No siguió esta conversación, porque el ujier se acercó a nosotros, haciéndonos señas de que le siguiéramos. Su Alteza nos mandaba pasar. Cuando los demás pretendientes vieron que se daba la preferencia a los que habían llegado los últimos, un murmullo de descontento resonó en la sala. Nosotros la atravesamos muy orgullosos de aquella predilección y mientras D. Celestino saludaba a un lado y otro con su bondad de costumbre, yo dirigí a los más cercanos una mirada de desprecio, que equivalía al convencimiento de mi próximo ingreso en la administración de ambos mundos.
Pasamos de aquella sala a otras, todas ricamente alhajadas. ¡Qué bellos tapices, qué lindos cuadros, qué hermosas estatuas de mármol y bronce, qué vasos tan elegantes, qué candelabros tan vistosos, qué muebles tan finos, qué cortinajes tan espléndidos, qué alfombras tan muelles!

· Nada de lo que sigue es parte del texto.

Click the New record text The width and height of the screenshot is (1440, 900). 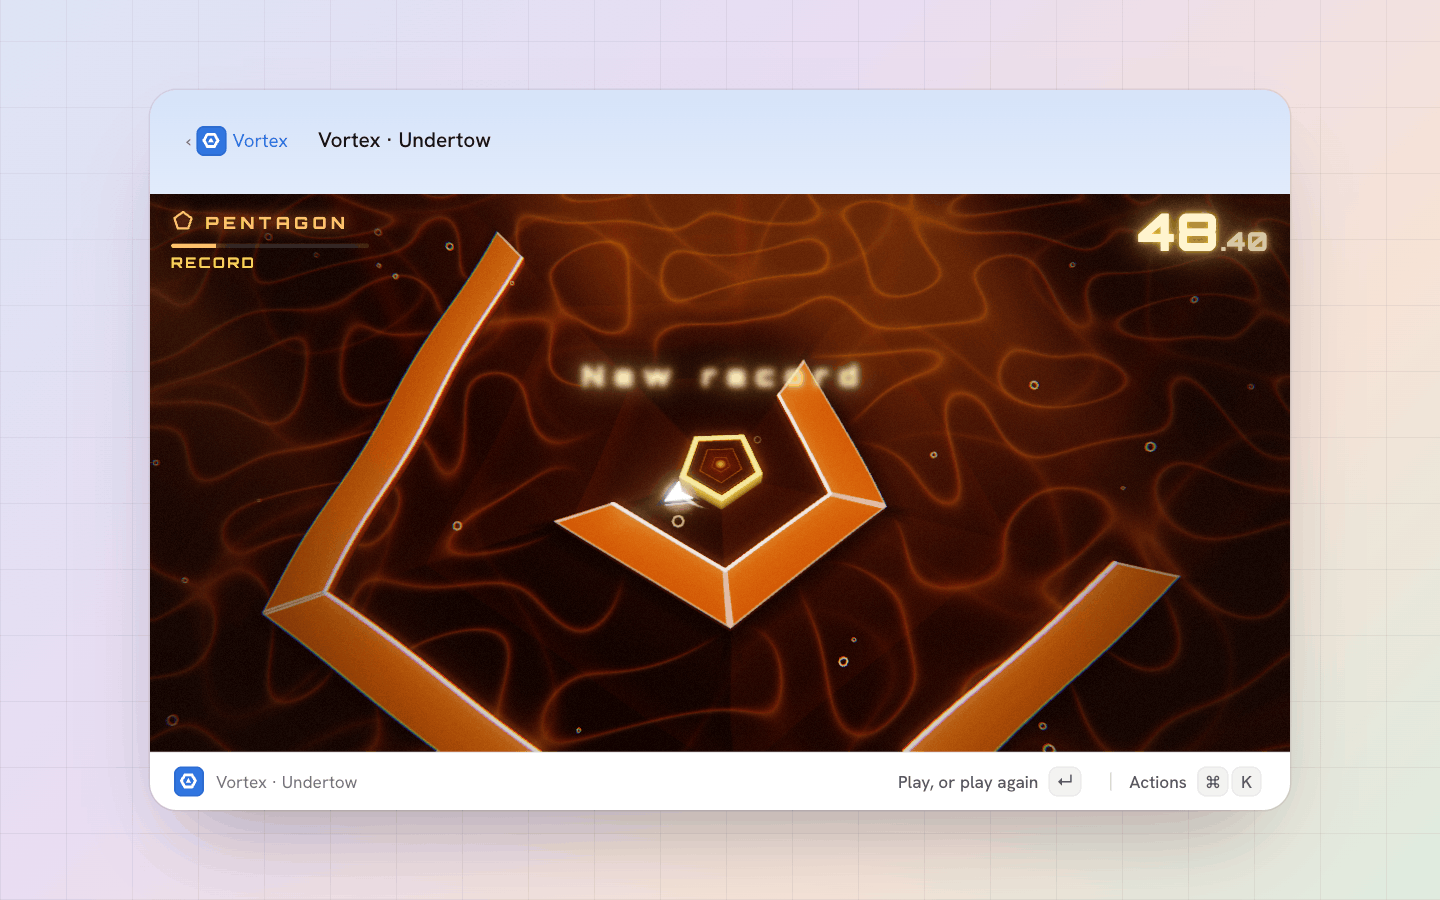tap(720, 376)
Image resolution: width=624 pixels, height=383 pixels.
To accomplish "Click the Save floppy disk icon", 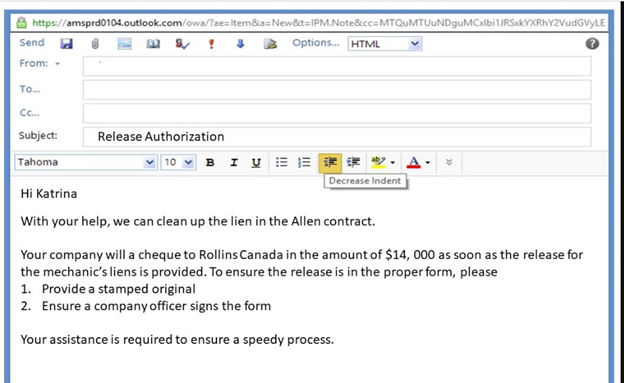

No pude detenerme en la contemplación de tan bonitos objetos porque el ujier nos llevaba a toda prisa, y yo me sentía atacado de una cortedad tal, que se disipó mi anterior envalentonamiento, y empecé a comprender que me faltarían ideas y saliva para expresar ante el príncipe mi pensamiento. Por fin llegamos al despacho de Godoy, y al entrar vi a este en pie, inclinado junto a una mesa y revisando algunos papeles. Aguardamos un buen rato a que se dignase mirarnos y al fin nos miró.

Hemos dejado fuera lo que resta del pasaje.